TO BE DONE — Reproduce each of the following items word for word, leaving out the pictures.

• • • • •

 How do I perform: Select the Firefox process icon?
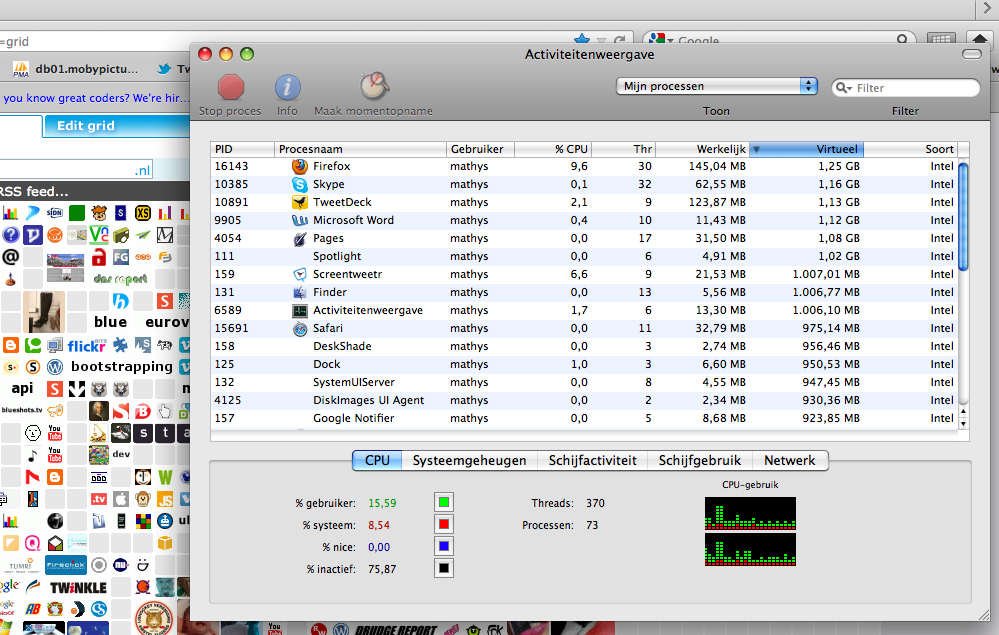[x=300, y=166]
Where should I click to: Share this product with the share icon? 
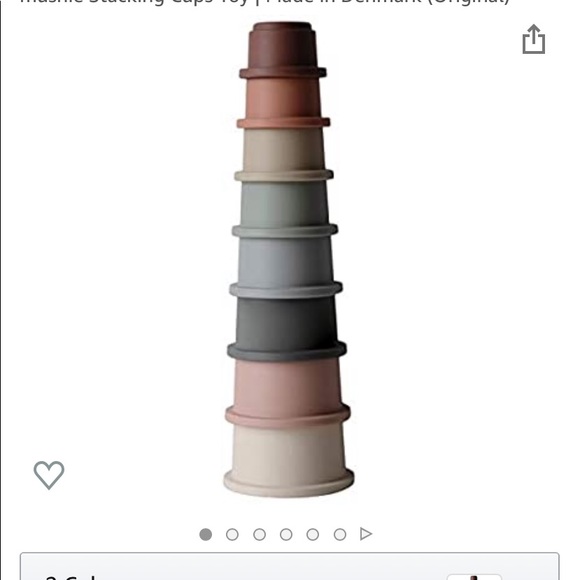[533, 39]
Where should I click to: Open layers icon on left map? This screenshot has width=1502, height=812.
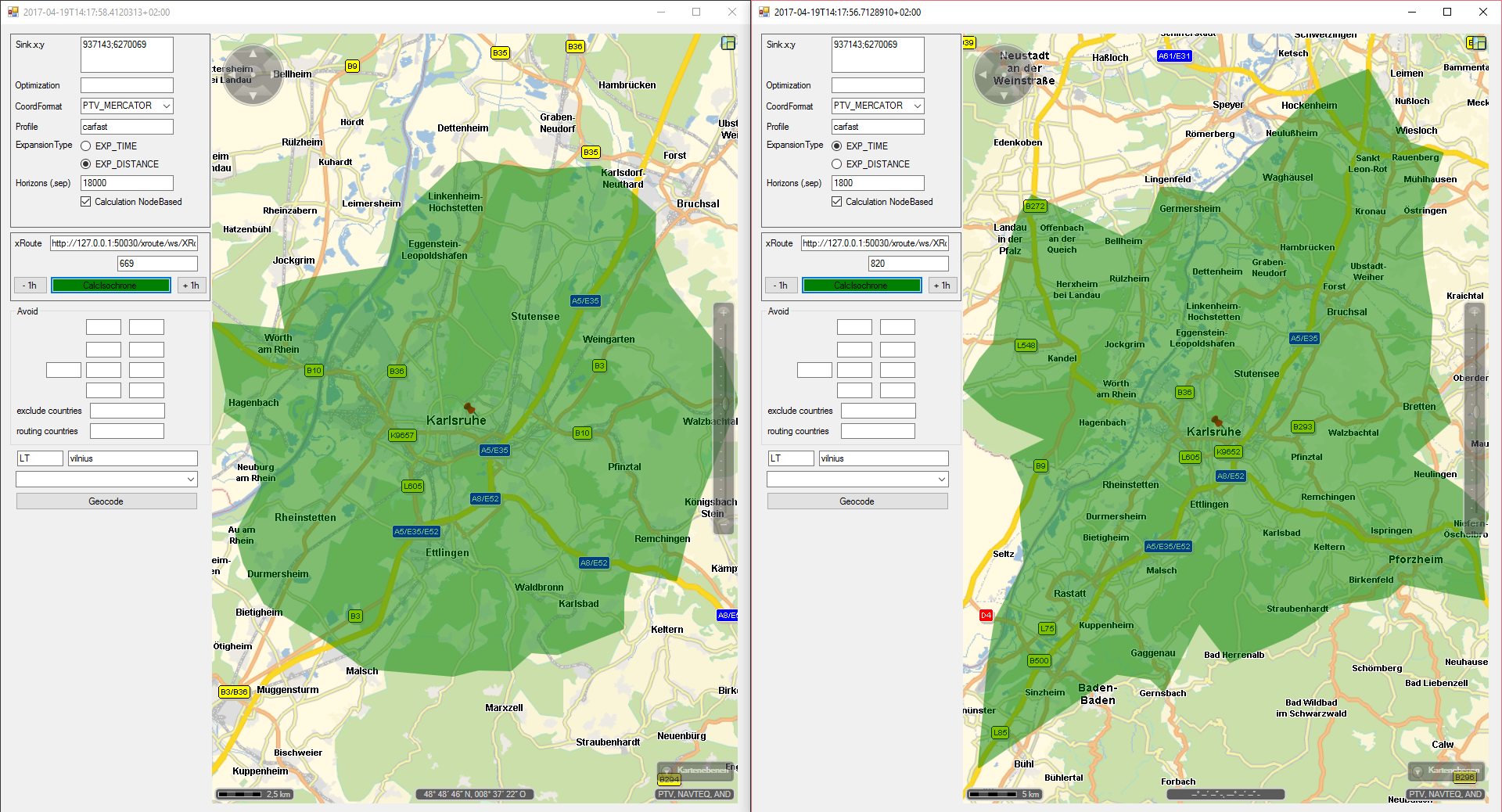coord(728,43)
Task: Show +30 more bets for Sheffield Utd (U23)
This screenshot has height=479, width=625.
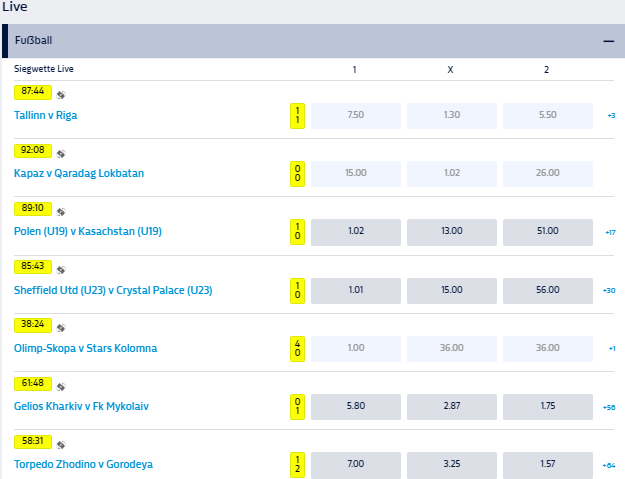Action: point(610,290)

• • • • •

EXERCISE OUTPUT —
 How do I perform: Select the Firefox process icon?
[x=300, y=166]
Where should I click to: Share this product with the share icon? 
[533, 39]
Where should I click to: Open layers icon on left map? This screenshot has width=1502, height=812.
coord(728,43)
Task: Show +30 more bets for Sheffield Utd (U23)
This screenshot has height=479, width=625.
Action: point(610,290)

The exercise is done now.